Work required: Set down a word-for-word copy of the data below, limited to the lines from the first through the line with "Choose High from".

----------

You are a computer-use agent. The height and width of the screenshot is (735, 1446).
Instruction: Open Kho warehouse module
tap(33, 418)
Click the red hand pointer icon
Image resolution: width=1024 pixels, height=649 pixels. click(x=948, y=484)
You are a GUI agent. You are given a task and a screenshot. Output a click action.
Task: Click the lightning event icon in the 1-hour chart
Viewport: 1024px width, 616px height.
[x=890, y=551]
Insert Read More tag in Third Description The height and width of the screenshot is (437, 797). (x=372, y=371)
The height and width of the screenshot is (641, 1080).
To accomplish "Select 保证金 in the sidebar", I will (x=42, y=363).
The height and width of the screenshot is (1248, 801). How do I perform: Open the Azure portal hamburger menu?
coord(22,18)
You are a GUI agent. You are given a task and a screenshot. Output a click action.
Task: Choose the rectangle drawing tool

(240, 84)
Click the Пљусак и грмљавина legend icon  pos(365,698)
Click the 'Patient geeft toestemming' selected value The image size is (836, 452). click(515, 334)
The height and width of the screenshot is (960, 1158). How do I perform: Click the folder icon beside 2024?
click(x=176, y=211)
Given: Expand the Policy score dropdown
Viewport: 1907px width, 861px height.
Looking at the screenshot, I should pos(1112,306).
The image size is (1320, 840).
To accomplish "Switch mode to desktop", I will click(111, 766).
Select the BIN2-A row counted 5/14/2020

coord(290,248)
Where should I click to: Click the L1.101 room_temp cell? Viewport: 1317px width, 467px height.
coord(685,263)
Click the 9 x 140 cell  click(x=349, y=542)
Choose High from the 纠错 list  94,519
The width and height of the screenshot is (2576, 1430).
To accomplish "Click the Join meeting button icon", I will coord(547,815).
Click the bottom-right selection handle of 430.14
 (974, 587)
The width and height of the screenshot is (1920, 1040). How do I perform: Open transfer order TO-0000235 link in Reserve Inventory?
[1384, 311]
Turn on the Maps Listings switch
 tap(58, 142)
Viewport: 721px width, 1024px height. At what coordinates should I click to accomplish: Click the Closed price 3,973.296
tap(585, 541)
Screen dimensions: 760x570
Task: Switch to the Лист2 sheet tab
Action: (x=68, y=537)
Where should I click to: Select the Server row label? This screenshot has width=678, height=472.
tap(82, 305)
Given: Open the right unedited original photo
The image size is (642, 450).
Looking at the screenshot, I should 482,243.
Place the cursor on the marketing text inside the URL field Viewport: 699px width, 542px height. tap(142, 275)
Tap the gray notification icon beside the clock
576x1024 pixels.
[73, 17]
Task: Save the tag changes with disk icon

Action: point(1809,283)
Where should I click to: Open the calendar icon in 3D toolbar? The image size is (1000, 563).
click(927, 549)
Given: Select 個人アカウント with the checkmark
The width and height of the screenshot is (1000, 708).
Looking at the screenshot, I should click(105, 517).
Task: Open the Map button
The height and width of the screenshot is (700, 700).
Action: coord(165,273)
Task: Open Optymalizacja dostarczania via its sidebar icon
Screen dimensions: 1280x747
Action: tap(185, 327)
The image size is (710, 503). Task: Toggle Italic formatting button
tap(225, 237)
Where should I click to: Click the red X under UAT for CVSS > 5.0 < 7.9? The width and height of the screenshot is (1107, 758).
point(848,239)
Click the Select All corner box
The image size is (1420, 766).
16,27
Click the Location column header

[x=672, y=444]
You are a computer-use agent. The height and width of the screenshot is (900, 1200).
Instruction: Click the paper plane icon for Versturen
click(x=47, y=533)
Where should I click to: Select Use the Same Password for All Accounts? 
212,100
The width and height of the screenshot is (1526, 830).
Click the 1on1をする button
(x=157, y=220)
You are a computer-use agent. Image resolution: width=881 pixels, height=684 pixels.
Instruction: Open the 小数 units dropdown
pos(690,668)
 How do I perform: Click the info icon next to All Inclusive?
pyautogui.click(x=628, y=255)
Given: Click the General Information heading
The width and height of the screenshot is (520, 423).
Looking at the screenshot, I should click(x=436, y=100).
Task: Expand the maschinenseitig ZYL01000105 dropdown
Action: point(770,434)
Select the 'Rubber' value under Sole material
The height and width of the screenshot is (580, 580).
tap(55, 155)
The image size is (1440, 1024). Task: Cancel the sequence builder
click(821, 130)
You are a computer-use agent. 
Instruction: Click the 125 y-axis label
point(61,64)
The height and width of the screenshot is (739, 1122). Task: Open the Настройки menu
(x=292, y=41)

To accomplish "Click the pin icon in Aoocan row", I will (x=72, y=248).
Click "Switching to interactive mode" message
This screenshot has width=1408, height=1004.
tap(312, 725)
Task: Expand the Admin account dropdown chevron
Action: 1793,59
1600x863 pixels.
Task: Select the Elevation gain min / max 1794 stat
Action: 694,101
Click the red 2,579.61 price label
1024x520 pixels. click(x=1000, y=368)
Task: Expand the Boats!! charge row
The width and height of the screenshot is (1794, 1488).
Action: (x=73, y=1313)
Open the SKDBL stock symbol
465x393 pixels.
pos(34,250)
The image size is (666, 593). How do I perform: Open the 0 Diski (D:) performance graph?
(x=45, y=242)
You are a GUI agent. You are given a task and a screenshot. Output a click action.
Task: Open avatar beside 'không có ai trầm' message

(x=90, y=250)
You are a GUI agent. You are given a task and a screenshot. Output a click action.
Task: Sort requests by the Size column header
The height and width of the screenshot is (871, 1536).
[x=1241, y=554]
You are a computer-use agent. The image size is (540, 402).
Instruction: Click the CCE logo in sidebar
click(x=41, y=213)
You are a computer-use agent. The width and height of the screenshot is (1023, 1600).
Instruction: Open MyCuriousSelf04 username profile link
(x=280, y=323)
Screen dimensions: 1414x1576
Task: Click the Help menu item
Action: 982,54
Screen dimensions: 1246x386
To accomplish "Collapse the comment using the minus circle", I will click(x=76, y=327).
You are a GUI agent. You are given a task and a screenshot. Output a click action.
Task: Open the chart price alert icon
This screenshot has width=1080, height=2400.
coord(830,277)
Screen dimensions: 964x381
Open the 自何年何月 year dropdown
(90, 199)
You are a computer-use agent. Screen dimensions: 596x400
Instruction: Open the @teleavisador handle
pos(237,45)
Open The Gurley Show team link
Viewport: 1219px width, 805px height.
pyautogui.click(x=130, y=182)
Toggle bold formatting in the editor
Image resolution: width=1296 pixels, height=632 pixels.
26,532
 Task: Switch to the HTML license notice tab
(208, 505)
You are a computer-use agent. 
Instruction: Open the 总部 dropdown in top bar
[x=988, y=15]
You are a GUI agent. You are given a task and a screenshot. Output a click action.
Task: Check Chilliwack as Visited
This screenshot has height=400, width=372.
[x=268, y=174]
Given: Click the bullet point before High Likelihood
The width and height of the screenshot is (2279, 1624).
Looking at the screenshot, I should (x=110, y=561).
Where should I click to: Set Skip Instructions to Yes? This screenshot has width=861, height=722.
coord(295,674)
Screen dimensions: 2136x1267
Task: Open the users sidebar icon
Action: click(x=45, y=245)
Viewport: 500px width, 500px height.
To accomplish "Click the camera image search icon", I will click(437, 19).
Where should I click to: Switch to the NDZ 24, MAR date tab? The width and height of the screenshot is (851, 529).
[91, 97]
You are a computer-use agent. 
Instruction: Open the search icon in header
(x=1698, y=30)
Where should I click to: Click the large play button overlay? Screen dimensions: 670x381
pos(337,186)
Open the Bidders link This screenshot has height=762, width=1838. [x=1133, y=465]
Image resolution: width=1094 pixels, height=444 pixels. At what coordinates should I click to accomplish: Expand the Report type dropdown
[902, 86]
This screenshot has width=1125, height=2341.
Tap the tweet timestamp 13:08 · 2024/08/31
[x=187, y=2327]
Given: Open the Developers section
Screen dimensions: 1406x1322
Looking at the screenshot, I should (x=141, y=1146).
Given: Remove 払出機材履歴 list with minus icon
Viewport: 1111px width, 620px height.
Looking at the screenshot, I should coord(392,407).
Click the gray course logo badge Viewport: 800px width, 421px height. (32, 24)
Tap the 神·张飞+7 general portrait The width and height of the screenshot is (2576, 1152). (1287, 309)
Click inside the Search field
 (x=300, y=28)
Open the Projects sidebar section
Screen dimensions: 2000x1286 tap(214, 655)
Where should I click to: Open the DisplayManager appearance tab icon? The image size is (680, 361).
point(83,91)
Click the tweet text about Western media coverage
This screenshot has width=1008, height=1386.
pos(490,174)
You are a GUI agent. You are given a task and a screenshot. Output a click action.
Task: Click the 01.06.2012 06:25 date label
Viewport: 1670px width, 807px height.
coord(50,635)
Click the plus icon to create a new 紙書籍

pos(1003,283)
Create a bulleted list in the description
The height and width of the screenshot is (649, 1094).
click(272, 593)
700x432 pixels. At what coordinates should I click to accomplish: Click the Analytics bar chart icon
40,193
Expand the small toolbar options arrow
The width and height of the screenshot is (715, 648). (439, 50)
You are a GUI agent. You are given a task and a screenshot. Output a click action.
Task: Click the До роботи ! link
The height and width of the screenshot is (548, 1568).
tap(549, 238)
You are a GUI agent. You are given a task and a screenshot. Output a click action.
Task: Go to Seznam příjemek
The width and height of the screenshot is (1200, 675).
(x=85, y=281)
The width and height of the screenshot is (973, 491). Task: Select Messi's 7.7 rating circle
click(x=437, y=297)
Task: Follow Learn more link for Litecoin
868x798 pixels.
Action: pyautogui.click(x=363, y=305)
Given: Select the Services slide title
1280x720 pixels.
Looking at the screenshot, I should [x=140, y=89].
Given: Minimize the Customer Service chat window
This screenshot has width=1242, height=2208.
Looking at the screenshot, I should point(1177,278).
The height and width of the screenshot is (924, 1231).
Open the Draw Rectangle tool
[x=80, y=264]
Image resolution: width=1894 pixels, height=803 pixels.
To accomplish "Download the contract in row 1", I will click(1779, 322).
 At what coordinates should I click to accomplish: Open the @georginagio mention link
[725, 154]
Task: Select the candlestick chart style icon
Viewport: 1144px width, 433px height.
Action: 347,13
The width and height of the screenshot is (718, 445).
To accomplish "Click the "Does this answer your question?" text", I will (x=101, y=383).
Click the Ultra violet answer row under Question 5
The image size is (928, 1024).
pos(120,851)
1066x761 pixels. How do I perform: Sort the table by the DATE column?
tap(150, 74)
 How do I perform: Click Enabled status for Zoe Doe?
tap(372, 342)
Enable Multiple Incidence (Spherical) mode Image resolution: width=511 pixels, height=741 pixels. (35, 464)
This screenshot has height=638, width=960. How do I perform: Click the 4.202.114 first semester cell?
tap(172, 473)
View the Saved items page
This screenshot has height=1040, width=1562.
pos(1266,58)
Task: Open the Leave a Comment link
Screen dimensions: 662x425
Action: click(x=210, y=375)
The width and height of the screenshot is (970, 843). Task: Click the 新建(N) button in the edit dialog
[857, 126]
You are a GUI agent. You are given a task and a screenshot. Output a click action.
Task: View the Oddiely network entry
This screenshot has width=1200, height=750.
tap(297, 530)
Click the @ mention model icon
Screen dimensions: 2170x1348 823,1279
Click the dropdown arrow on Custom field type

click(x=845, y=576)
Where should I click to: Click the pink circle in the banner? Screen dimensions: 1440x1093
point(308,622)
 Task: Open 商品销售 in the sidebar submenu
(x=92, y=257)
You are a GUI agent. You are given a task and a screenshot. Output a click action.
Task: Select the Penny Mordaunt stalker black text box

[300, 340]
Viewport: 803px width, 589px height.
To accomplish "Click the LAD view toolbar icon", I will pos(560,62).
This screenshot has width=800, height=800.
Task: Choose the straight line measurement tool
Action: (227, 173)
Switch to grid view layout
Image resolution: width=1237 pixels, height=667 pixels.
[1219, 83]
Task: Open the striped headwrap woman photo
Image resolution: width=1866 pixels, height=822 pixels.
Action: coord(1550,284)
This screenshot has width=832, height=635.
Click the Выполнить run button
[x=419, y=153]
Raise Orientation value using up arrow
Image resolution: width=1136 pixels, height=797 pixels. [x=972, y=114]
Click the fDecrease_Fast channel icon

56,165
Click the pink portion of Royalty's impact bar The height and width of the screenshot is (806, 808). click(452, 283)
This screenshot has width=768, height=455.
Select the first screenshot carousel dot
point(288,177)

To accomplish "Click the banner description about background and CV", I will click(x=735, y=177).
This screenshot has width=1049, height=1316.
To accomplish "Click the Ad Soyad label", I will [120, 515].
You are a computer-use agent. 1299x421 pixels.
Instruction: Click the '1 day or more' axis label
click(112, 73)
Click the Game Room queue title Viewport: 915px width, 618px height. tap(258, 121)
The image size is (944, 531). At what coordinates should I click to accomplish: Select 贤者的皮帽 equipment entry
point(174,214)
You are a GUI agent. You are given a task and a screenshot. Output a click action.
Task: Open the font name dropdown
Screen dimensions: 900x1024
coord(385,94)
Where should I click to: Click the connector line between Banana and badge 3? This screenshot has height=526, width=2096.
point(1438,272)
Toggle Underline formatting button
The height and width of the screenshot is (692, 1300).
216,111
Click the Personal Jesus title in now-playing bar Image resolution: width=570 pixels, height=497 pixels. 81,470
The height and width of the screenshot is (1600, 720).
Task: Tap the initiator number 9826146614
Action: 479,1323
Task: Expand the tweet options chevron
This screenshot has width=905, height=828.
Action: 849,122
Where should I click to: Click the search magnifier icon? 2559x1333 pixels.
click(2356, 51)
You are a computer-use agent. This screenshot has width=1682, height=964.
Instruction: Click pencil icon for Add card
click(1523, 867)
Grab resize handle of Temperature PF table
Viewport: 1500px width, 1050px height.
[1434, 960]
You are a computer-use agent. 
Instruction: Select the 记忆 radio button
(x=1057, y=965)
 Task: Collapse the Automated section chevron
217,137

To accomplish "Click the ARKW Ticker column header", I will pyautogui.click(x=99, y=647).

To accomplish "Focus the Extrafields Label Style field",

----------

Written solution:
You are a computer-use agent. The height and width of the screenshot is (735, 1446).
Instruction: Open Kho warehouse module
tap(33, 418)
Click the red hand pointer icon
Image resolution: width=1024 pixels, height=649 pixels. click(x=948, y=484)
You are a GUI agent. You are given a task and a screenshot. Output a click action.
Task: Click the lightning event icon in the 1-hour chart
Viewport: 1024px width, 616px height.
[x=890, y=551]
Insert Read More tag in Third Description The height and width of the screenshot is (437, 797). (x=372, y=371)
The height and width of the screenshot is (641, 1080).
To accomplish "Select 保证金 in the sidebar", I will (x=42, y=363).
The height and width of the screenshot is (1248, 801). How do I perform: Open the Azure portal hamburger menu?
coord(22,18)
You are a GUI agent. You are given a task and a screenshot. Output a click action.
Task: Choose the rectangle drawing tool

(240, 84)
Click the Пљусак и грмљавина legend icon  pos(365,698)
Click the 'Patient geeft toestemming' selected value The image size is (836, 452). click(515, 334)
The height and width of the screenshot is (960, 1158). How do I perform: Click the folder icon beside 2024?
click(x=176, y=211)
Given: Expand the Policy score dropdown
Viewport: 1907px width, 861px height.
Looking at the screenshot, I should pos(1112,306).
The image size is (1320, 840).
To accomplish "Switch mode to desktop", I will click(111, 766).
Select the BIN2-A row counted 5/14/2020

coord(290,248)
Where should I click to: Click the L1.101 room_temp cell? Viewport: 1317px width, 467px height.
coord(685,263)
Click the 9 x 140 cell  click(x=349, y=542)
Choose High from the 纠错 list  94,519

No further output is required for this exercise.